JavaScript to notify user onLoad

[wendel279]

I figured a message informing the user that their cookies are disabled onLoad would work. What do you think?

[markjaquith]

Good idea, but the patch needs some serious work in terms of grammer and XHTML validity.

[sjmurdoch]

I am not sure if Javascript is the right way to go, since there is a good chance that people paranoid enough to turn off cookies will have turned off Javascript too.

The scheme I have used in the past was suggested in ​CGI Programming with Perl, and it doesn't rely on Javascript.

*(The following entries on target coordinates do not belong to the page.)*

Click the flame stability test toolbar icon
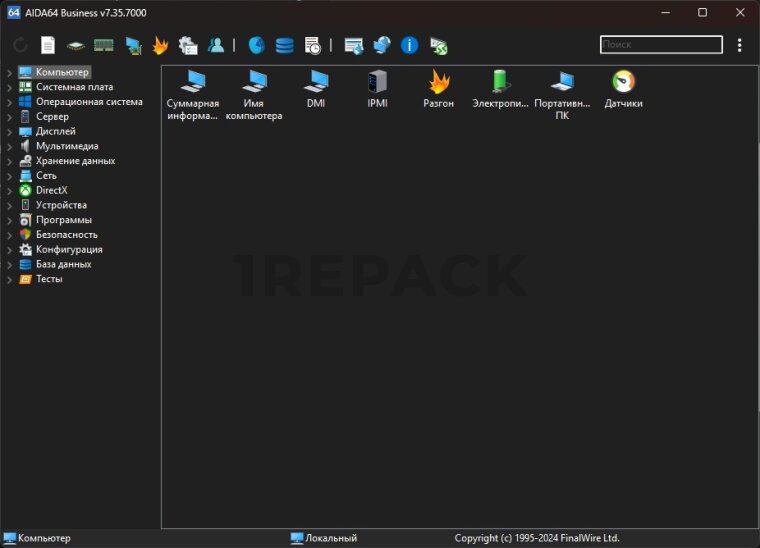This screenshot has width=760, height=548. 160,45
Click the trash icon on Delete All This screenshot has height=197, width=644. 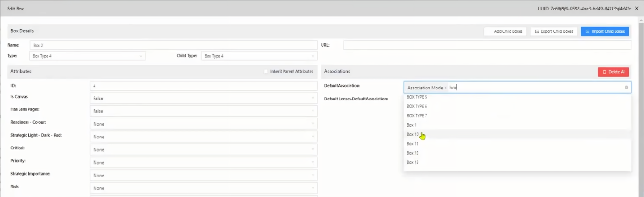[604, 72]
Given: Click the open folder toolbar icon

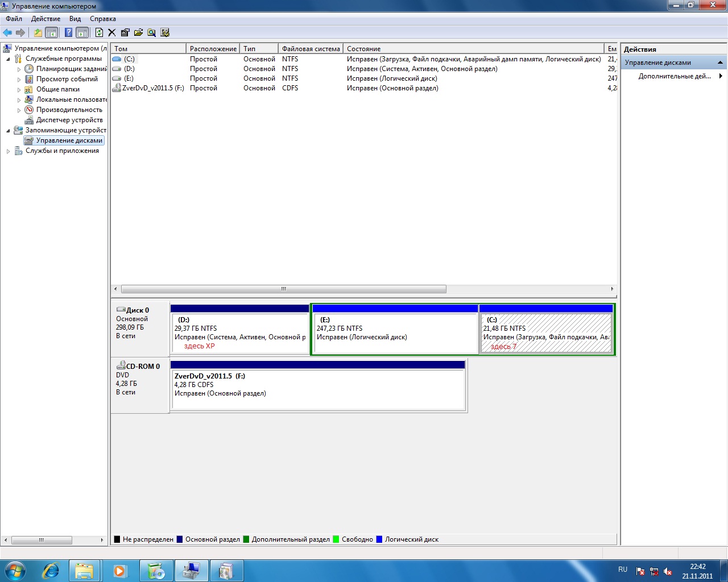Looking at the screenshot, I should click(138, 32).
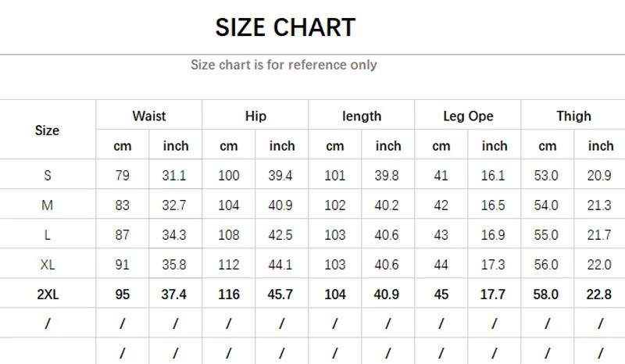Click the 2XL hip inch value 45.7
The height and width of the screenshot is (364, 625).
[x=281, y=294]
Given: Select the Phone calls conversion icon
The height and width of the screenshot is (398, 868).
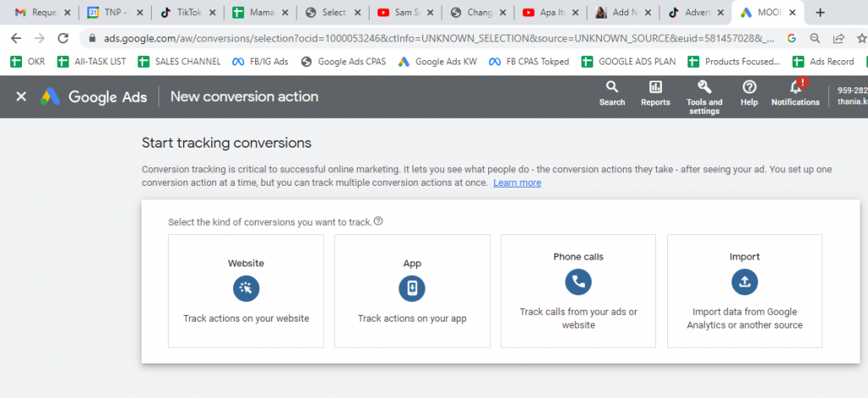Looking at the screenshot, I should (x=578, y=282).
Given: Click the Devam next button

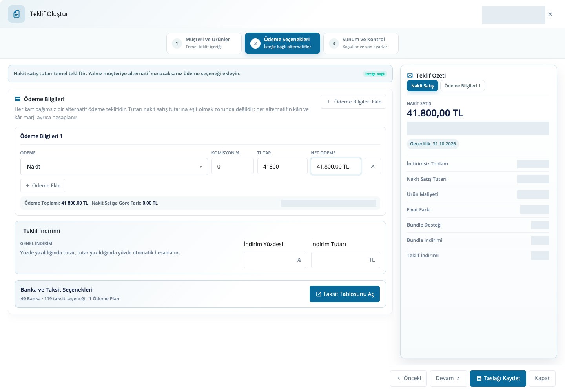Looking at the screenshot, I should tap(448, 378).
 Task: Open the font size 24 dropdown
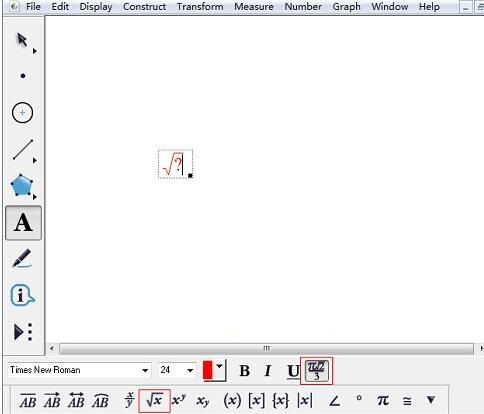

The login page checks for a cookie. If it is present, great, otherwise it sets a cookie then redirects to a cookie test page. If the cookie is set, it redirects back to the login page, otherwise it displays an error message. The book recommends that the redirection URL be an absolute path to avoid the webserver ignoring it.

[Nazgul]

Do we actually need to determine this programmatically or would a fixed footnote on the login page stating "requires cookies" be sufficient?

[sjmurdoch]

@Nazgul

For usability reasons, yes I think this should be caught programatically. Otherwise there is an extra message to read for the users who have cookies enabled. For those who do not, a static footnote could be easily missed, whereas a big error message would be clear.

[Nazgul]

First stab at a patch. Please shoot at it.

[tellyworth]

login-test-cookie-r5735.patch takes a simpler server-side approach. Instead of a redirect, a test cookie is sent when the login form is displayed, and checked when the POST is processed.

[nbachiyski]

I like the server-side approach more, but do we need to use as test content the password cookie? Isn't just a "test" enough?

[westi]

Refreshed patch

[westi]

I have updated the patch to address the concerns.

Test cookie is no-loger the password hash

I have also changed the error message to be more informative.

[westi]

Ok. I've slept on this and I think it should go in.

If people have issues with the error message then raise a new ticket to get it changed ;-)

[westi]

(In [6009]) Inform the user when cookies are disabled and login fails. Fixed #2039 props tellyworth.